* **Set task**: Format the lines of the material as a JSON list of strings, one string per line, skipping any blank lines. Begin at the line that contains "Task: Click the afkorting column header" and stop after the line that contains "[x=235, y=542]".

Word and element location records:
☆ ☆ ☆ ☆
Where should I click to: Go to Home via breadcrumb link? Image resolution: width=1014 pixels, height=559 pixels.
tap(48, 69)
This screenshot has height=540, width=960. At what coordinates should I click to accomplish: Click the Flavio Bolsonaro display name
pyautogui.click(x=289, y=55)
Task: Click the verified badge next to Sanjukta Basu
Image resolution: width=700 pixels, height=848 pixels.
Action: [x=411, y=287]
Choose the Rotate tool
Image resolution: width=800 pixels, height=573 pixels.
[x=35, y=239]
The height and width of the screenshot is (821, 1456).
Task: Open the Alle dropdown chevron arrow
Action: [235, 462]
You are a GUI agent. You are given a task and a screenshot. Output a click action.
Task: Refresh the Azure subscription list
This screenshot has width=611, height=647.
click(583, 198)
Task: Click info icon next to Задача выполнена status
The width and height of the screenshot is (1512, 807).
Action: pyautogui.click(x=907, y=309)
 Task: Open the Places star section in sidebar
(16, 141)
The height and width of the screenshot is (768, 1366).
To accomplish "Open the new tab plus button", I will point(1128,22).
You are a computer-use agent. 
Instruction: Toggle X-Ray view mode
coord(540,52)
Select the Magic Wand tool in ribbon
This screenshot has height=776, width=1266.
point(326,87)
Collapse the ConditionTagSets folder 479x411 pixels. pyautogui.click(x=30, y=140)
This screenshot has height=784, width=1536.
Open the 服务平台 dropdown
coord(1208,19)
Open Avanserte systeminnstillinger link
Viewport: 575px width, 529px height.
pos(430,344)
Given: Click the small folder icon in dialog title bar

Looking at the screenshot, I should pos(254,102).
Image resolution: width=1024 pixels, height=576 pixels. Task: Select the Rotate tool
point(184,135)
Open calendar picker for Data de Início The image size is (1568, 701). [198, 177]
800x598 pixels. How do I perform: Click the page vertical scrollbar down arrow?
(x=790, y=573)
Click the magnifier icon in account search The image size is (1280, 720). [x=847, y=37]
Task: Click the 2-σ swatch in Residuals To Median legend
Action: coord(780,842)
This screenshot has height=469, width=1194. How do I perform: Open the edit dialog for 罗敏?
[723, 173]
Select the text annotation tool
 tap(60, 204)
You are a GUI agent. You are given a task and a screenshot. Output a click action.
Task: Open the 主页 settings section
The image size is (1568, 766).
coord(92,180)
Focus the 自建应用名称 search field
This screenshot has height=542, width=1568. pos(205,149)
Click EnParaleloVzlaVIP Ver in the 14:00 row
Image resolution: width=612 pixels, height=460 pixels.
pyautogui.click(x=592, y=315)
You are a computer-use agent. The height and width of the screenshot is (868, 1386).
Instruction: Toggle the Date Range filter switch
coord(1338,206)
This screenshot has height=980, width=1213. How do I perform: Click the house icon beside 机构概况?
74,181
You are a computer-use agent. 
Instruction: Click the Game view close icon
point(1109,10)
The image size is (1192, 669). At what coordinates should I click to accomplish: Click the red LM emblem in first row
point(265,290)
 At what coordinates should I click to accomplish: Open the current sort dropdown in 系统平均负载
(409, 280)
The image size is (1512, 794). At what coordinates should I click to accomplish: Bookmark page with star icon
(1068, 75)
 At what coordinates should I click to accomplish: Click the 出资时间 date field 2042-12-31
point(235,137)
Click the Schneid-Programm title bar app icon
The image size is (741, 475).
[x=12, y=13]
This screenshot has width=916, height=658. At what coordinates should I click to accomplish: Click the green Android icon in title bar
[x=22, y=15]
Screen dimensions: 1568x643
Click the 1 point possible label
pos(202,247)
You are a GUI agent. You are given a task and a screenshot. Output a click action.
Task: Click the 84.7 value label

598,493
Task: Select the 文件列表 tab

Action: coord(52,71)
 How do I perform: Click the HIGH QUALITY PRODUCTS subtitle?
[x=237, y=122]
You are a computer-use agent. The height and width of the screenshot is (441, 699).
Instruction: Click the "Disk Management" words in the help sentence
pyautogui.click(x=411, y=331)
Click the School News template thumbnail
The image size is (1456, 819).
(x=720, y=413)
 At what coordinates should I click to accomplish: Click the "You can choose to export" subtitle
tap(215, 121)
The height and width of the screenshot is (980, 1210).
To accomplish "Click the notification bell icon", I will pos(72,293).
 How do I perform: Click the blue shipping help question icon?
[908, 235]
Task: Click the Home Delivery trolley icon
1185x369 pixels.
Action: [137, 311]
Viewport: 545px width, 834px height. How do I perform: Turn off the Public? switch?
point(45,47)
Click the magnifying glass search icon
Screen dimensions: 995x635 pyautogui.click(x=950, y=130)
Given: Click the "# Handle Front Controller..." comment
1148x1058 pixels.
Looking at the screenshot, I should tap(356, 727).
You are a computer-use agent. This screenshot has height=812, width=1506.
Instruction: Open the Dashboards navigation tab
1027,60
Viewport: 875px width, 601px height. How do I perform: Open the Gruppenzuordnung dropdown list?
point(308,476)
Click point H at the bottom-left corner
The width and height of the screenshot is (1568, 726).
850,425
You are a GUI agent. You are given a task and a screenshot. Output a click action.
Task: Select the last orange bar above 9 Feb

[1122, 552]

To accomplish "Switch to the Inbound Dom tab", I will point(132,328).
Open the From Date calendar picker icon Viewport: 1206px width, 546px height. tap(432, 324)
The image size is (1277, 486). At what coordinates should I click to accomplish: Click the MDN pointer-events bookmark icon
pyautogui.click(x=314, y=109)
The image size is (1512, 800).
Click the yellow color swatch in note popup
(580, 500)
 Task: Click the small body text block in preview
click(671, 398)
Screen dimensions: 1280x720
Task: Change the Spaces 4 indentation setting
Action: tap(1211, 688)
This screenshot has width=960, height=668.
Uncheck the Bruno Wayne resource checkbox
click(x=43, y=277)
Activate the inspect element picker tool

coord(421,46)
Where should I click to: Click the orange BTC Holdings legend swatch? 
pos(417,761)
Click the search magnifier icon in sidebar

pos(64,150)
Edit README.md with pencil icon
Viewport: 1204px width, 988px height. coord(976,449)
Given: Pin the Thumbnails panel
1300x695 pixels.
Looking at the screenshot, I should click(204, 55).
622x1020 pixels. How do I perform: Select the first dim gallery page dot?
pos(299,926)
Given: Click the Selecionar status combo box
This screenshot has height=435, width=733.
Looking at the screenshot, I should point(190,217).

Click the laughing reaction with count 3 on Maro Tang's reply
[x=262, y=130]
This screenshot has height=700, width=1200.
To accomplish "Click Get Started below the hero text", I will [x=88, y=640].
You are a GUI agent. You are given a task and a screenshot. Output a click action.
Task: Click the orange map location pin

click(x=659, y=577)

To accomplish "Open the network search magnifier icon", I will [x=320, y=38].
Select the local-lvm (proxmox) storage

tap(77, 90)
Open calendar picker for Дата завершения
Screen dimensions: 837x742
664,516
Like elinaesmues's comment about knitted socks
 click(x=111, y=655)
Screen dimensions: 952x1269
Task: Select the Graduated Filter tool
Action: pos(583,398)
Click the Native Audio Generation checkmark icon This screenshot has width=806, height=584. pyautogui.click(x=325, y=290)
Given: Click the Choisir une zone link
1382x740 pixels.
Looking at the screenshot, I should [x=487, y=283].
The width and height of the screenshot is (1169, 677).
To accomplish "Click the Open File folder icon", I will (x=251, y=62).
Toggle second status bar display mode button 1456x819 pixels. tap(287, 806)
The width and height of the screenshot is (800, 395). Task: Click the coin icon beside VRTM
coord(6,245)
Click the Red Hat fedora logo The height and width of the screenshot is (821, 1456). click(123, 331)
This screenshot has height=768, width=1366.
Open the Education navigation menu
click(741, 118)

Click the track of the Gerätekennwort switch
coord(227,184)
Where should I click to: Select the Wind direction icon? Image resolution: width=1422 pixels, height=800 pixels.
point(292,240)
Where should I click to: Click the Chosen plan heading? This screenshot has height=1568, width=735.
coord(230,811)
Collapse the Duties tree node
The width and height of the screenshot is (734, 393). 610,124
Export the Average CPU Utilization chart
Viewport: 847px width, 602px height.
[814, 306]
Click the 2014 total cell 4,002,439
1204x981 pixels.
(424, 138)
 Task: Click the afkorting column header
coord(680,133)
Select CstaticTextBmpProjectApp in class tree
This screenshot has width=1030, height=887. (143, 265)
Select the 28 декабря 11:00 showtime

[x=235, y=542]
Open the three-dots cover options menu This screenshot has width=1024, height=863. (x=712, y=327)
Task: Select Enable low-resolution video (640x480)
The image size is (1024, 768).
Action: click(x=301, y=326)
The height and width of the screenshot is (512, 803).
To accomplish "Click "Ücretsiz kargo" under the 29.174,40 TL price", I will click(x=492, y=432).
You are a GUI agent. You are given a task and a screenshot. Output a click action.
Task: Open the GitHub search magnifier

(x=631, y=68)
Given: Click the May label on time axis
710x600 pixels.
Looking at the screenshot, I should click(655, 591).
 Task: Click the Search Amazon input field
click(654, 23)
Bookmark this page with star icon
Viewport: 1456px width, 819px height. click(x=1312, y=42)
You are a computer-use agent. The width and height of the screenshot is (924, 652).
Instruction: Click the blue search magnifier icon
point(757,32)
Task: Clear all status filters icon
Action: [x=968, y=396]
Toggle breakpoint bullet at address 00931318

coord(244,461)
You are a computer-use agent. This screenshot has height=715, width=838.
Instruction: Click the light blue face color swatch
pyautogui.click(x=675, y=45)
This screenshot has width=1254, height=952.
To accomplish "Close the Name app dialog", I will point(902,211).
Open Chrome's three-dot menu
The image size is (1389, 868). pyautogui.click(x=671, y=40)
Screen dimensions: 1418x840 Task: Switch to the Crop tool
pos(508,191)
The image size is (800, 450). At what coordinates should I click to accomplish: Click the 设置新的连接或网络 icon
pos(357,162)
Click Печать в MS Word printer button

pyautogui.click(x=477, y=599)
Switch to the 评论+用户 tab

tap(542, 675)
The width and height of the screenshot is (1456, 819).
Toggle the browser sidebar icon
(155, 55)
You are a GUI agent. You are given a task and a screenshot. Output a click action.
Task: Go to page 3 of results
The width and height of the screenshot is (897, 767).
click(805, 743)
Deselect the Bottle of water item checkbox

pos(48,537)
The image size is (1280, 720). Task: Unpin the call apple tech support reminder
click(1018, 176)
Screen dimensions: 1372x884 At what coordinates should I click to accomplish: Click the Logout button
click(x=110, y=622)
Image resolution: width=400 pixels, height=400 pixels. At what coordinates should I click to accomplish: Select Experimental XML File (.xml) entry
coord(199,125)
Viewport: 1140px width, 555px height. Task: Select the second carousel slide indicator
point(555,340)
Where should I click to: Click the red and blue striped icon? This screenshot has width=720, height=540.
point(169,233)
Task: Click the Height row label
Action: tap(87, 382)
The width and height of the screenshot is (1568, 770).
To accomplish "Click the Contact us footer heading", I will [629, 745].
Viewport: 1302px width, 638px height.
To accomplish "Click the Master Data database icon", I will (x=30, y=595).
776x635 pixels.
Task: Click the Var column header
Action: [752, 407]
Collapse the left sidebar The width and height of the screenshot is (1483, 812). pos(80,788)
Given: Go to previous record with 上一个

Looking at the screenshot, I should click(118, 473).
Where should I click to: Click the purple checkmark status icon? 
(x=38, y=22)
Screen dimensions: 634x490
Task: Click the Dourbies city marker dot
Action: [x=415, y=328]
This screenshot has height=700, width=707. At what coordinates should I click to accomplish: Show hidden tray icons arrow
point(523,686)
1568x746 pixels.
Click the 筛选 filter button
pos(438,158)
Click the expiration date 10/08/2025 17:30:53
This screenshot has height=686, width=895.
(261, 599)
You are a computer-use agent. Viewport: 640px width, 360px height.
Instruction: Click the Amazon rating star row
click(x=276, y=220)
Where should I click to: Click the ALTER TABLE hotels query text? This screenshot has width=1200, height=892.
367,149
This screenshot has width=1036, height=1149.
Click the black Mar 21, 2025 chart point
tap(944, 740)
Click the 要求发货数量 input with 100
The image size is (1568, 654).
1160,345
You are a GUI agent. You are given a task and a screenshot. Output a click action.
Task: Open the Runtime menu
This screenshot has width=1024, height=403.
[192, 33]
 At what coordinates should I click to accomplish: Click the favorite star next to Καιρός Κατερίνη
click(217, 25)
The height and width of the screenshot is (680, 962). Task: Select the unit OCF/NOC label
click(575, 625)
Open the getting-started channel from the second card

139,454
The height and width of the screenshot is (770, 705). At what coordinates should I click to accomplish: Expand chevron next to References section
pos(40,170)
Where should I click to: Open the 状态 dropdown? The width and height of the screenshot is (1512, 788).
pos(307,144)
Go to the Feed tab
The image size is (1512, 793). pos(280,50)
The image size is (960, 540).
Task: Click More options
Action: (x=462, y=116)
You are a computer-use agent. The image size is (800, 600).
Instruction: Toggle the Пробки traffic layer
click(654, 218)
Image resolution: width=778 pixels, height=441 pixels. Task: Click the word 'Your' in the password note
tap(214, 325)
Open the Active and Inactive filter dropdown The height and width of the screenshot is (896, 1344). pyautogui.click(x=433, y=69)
☆ ☆ ☆ ☆
* **Problem solution**:
[
  " Task: Click the afkorting column header",
  "coord(680,133)",
  "Select CstaticTextBmpProjectApp in class tree",
  "This screenshot has width=1030, height=887. (143, 265)",
  "Select the 28 декабря 11:00 showtime",
  "[x=235, y=542]"
]